Credit Union Member Crypto Ownership Lags Other FIs, Still High

Luxury Label Off-White Embraces Crypto Payments

While a large percentage of credit union (CU) members hold or have held cryptocurrencies, they still lag customers of other financial institutions (FIs).

Beyond that, all but the youngest CU members are more likely to have held onto crypto during the crypto winter that has taken root for 10 of the past 12 months, according to “Credit Union Innovation: Cryptocurrency as a Key to Member Loyalty,” a PYMNTS and PSCU collaboration.

Almost 29% of CU members have held crypto at some point, 26% in the past year. But for non-CU members, those numbers are 34% and 32%. And about 20% of current CU members hold crypto, 4% less than non-CU members.

When breaking those banking customers down by age group, the most startling numbers come from the youngest, Generation Z, who are far more likely to have sold off their crypto holdings in the past year. That’s especially true of Gen Z CU members.

While they are somewhat less like to have ever held crypto, 44% to 50%, they are far more likely to have gotten rid of it than their non-CU counterparts, and vastly more so than other, older CU members.
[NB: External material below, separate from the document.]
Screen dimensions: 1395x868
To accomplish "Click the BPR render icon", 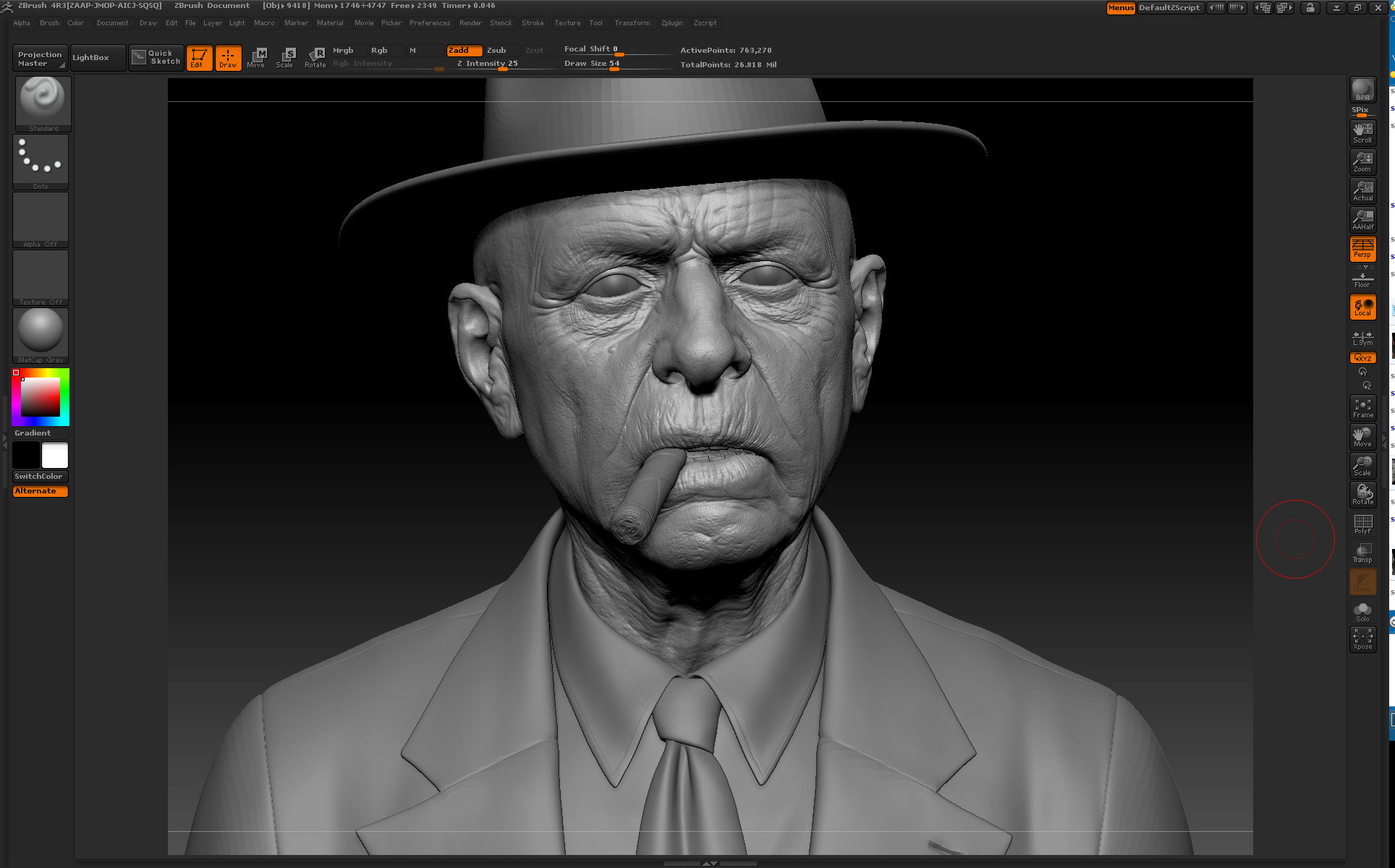I will pos(1362,90).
Nearly 50% of Gen Z CU members got rid of crypto in the past 12 months — a little more than 22% currently holds it, while a little less than 22% sold it. Among non-CU customers, about 35% hold it and 15% sold it.

Compare that almost half to CU millennial, bridge millennial and Generation X customers, where the numbers run from about one-fifth to one-sixth.

Among non-CU members in those three demographics, the number who abandoned crypto was about one quarter, and just 15% held it sometime in the past year but no longer do.

That’s enough that it’s hard not to wonder whether Gen Z has been particularly disillusioned by crypto, which soared to new heights throughout most of 2021 before collapsing that November. Bitcoin soared from about $20,000 at the beginning of 2021 to nearly $69,000 in November before giving up all gains this year.

As for the desire to be able to buy and sell crypto through their banking app or website, well over half of all bank customers — about 57% — wanted to be able to do both on a single platform.

But again, CU members were slightly less interested — 17% to almost 22%.However, nearly all traditional bank types —national, regional and local banks as well as CUs — were about as likely to have access to crypto services on their banking portals: 14% to 18% at traditional FIs, with CUs in the middle at 16%.

But digital and online banks were more than twice as likely to offer customers access to crypto services, with nearly 39% doing so.